Treatment Episode retention: 90-day retention in SUD treatment episodes was defined as whether a patient was retained in SUD treatment for 90 days or more. Similar to linkage, the definition of retention was standardized as part of integration. For both periods, episode start dates were the date the biopsychosocial intake was completed by an addiction therapist. Before integration, patient discharge information was not reliably recorded, which meant that the only reliable definition of retention in care was based on continuation of MOUD (for patients with OUD) or continuation of counseling services (for patients with a SUD other than OUD) without gaps in treatment. After integration, per the new SUD treatment episode definition, episode end dates were outpatient treatment program discharge dates.

Tool satisfaction: To ensure the system was developed as intended, we conducted a 17-question survey (supplemental information) among addiction therapists, developed from existing standardized surveys [31, 32], focused on whether the data integration efforts improved: continuity of care, efficiency of placing referrals, quality of care, patient monitoring, sharing of information, personal efficiency, and patient safety.

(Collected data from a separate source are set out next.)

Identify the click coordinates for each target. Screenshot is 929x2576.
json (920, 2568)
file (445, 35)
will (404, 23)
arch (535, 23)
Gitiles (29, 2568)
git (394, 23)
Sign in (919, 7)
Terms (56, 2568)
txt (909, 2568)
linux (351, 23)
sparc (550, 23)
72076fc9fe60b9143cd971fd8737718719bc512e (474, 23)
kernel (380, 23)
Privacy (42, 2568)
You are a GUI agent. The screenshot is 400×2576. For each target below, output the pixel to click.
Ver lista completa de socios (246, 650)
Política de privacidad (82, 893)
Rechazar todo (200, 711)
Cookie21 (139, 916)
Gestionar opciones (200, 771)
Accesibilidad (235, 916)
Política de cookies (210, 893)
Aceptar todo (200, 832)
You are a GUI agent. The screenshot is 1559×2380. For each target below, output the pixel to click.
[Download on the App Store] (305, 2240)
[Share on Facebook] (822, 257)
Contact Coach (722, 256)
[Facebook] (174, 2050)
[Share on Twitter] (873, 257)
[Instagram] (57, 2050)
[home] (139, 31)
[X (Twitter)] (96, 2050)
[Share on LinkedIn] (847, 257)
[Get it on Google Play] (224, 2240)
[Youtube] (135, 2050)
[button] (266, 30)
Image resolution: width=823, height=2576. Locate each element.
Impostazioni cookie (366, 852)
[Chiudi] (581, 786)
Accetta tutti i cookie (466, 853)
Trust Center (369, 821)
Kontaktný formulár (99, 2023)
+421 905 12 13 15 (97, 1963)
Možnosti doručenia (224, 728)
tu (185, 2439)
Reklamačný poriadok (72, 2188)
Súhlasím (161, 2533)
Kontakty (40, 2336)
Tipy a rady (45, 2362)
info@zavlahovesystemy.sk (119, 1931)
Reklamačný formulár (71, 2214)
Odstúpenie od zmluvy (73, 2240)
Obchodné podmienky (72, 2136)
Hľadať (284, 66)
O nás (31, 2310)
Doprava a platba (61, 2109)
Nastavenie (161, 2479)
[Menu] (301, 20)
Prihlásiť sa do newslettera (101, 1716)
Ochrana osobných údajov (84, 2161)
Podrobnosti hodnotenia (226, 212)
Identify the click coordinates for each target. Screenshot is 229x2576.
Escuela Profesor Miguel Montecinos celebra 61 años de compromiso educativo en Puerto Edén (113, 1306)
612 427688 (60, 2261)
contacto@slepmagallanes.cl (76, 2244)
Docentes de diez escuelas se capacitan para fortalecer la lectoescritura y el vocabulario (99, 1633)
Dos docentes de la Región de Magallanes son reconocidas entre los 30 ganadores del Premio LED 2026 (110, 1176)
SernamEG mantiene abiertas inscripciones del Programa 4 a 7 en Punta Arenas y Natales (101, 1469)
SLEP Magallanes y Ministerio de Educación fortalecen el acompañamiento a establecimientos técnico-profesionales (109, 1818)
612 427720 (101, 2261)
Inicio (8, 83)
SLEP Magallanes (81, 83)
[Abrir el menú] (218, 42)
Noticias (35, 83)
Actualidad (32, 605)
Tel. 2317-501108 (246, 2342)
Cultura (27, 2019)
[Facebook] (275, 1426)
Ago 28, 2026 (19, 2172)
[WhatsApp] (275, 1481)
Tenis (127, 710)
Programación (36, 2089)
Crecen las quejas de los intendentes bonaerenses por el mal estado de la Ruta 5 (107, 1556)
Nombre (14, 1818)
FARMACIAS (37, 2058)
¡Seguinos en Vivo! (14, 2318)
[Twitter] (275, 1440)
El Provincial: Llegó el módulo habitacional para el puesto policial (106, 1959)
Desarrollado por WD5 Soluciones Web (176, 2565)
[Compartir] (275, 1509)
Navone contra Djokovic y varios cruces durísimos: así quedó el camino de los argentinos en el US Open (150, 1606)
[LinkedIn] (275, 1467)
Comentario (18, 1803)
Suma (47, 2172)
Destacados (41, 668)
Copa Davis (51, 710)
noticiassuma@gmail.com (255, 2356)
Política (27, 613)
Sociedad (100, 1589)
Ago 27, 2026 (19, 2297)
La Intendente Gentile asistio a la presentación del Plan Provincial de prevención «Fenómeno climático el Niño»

The survey also asked about ease of analyzing outcomes of care, communicating with colleagues to coordinate care, and facilitating care documentation. The survey used a combination of Likert scale responses and open-ended questions. Requests to complete online surveys were sent to addiction therapists across departments (i.e., OBHS, FQHCs, ED, and Inpatient) in May 2022, three months after EHR integration tools were deployed. Respondents completed the survey online and data were collected and managed using REDCap electronic data capture tools [33]. Survey response rate was stratified by department. Questions were tabulated overall and by department. Open ended questions were grouped by department and coded for common themes.

Descriptive analyses of quantitative metrics and chi-square tests of categorical patient characteristics were carried out using SAS Enterprise Guide software, Version 8.3 of the SAS System for Windows (SAS Institute Inc., Cary, NC, USA). Survey results were analyzed in Tableau Desktop (Tableau, Seattle, WA, USA).